→ **Work to be completed**
Your task is to print all of the entries exactly, though the pictures should not be included.

Stored data
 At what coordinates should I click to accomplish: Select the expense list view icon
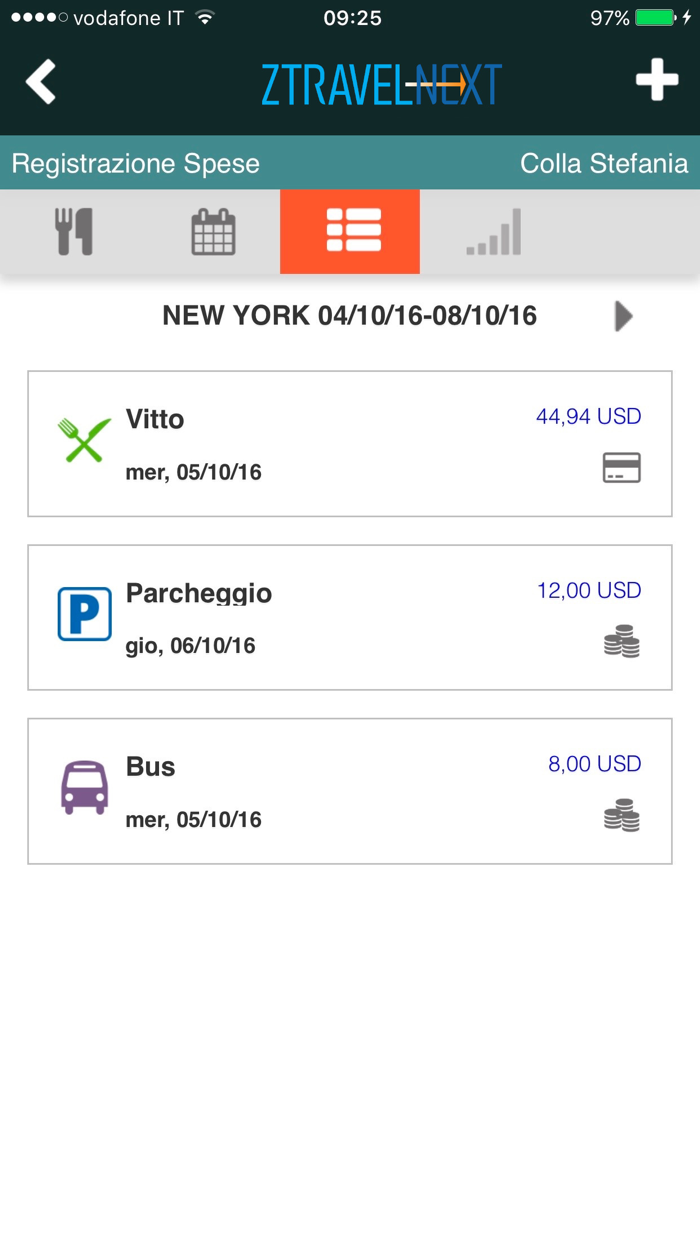tap(350, 231)
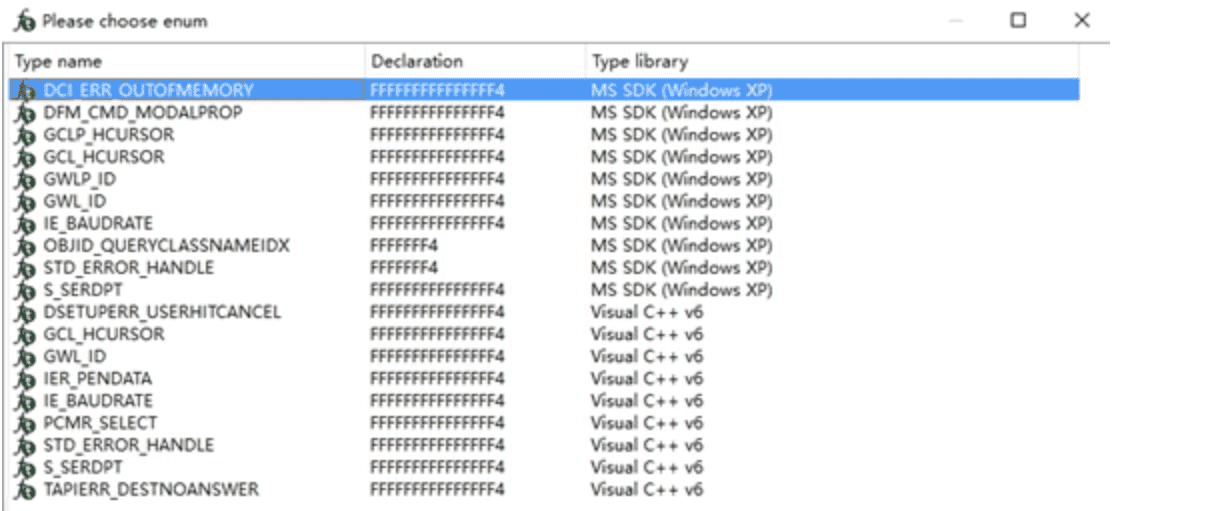
Task: Select the MS SDK GCL_HCURSOR enum row
Action: 104,157
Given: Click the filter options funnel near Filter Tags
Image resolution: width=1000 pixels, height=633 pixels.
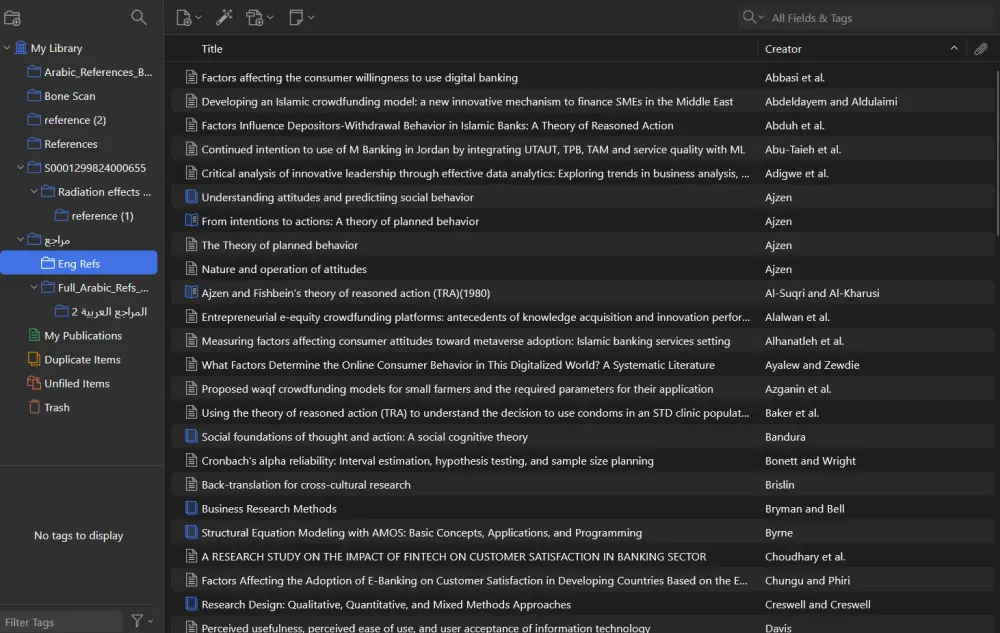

→ **The answer**
 At what coordinates should I click to accomplish: Select the expense list view icon
tap(350, 231)
Task: Select the MS SDK GCL_HCURSOR enum row
Action: 104,157
Given: Click the filter options funnel near Filter Tags
Image resolution: width=1000 pixels, height=633 pixels.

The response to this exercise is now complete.